_Record list_:

··········

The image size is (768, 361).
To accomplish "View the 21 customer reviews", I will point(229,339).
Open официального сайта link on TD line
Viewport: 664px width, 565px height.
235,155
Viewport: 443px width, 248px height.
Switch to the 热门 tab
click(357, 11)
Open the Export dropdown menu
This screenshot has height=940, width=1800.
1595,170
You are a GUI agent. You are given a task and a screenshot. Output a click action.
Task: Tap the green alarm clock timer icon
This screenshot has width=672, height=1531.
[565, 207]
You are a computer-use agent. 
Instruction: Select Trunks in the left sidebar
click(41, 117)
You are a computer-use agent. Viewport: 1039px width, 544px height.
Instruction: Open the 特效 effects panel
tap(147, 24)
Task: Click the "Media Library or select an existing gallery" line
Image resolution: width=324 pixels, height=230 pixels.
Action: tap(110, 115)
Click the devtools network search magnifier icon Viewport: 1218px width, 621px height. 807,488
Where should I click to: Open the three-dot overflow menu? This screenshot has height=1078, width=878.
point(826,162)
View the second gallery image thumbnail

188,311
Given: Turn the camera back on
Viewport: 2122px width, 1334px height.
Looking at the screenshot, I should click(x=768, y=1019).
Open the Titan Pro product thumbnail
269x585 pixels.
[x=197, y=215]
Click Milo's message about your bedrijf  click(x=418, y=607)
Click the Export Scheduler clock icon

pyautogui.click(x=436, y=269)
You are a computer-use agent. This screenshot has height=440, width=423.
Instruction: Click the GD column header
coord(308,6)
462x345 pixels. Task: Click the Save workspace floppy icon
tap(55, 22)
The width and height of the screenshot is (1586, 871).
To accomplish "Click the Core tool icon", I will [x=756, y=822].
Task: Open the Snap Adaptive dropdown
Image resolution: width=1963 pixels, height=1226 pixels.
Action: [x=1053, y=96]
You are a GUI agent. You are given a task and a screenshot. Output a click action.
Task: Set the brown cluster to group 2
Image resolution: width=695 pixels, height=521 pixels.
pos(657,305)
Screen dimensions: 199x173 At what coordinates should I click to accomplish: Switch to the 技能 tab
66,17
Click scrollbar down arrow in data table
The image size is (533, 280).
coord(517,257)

··········

Reproduce the part of the entries that opens with the line containing "Screen dimensions: 199x173" and runs through the end of the entries, keeping every line, requests included. In the answers only, multiply each click coordinate by 1.2 and round to the nearest whole number, with halves rounded up.

Screen dimensions: 199x173 At what coordinates should I click to accomplish: Switch to the 技能 tab
79,20
Click scrollbar down arrow in data table
The image size is (533, 280).
coord(620,308)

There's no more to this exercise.